Comment 9 John Abraham 2012-03-14 13:48:59 UTC
Will confirm today
(In reply to comment #8)
> Can someone confirm that this bug is gone on the test machines ?
> 
> Ty.
Comment 10 John Abraham 2012-03-14 15:29:52 UTC
Unfortunately the problem persists.
https://ns-buildmaster.ee.washington.edu:8010/view/Daily/job/DailyWithValgrind/label=Ubuntu-32-10.04/61/console

 at least the fedora systems are ok with it.

If you want to change it WONTFIX thats ok with me. I don't know if Tom still wants to keep track of it.

Because we have to address the broader issue of valgrind for ubuntu in a separate forum. There are lot more valgrind errors on ubuntu anyway.



(In reply to comment #9)
> Will confirm today
> (In reply to comment #8)
> > Can someone confirm that this bug is gone on the test machines ?
> > 
> > Ty.
Comment 11 Tommaso Pecorella 2012-03-14 20:06:59 UTC
I think the problem is in the grep libraries used by the module, and not in ns-3.

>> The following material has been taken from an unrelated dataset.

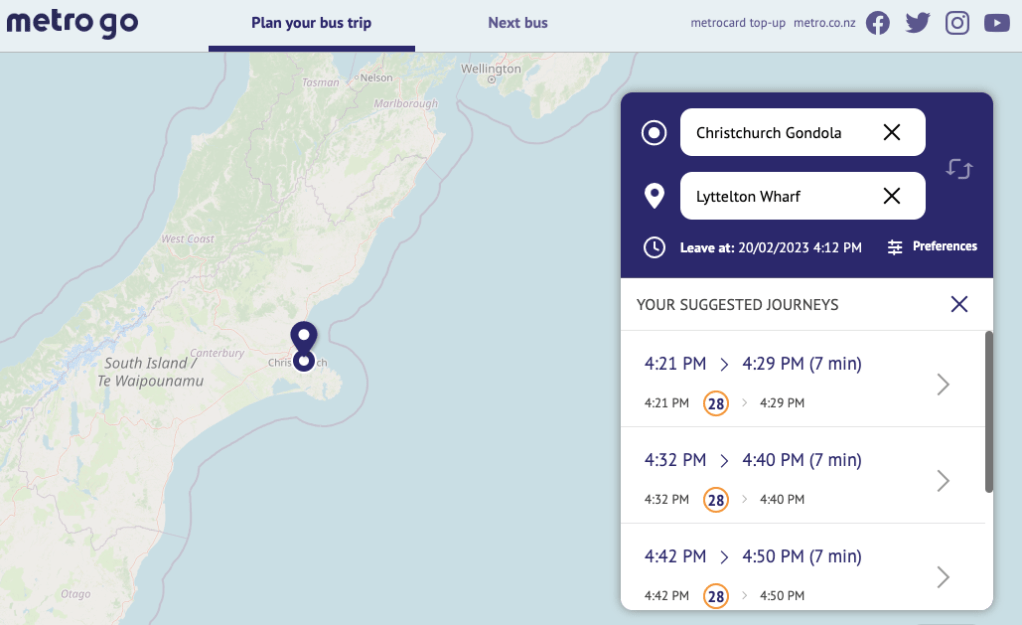Close the suggested journeys panel
This screenshot has width=1022, height=625.
tap(959, 304)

I have very similar issues in other modules due to late-release memory from stl and such. Until we find a reliable way to disable the late-memory release valgrind will keep nagging. Unfortunately I am unable to apply the "fix" suggested in the valgrind forums. So I'm kinda stuck with it.

I'll leave the bug open 'til we agree on a general consensus about how to discriminate ns-3 memory leaks and those coming from external libraries (and how to deal with them).

Cheers,

T.
Comment 12 Tom Henderson 2012-03-15 02:06:00 UTC
Created attachment 1357 [details]
extend valgrind suppressions for this

This patch to testpy.supp suppresses the warnings for valgrind-3.7.0 on ubuntu-10.04-lts 32-bit.
Comment 13 Tommaso Pecorella 2012-03-25 12:40:49 UTC
Whitout Tom's patch, but with gtk disabled:

Linux VM (Ubuntu 11.10 - 64 bit):

==16955== Memcheck, a memory error detector
==16955== Copyright (C) 2002-2010, and GNU GPL'd, by Julian Seward et al.
==16955== Using Valgrind-3.6.1-Debian and LibVEX; rerun with -h for copyright info
==16955== Command: /home/pecos/workspace/ns-3-dev/build/utils/ns3-dev-test-runner-debug --test-name=rocketfuel-topology-reader --stop-on-failure --xml --tempdir=testpy-output/2012-03-25-16-32-09-CUT --out=testpy-output/2012-03-25-16-32-09-CUT/rocketfuel-topology-reader.xml
==16955== 
==16955== 
==16955== HEAP SUMMARY:
==16955==     in use at exit: 0 bytes in 0 blocks
==16955==   total heap usage: 581,407 allocs, 581,407 frees, 32,044,721 bytes allocated
==16955== 
==16955== All heap blocks were freed -- no leaks are possible
==16955== 
==16955== For counts of detected and suppressed errors, rerun with: -v
==16955== ERROR SUMMARY: 0 errors from 0 contexts (suppressed: 141 from 8)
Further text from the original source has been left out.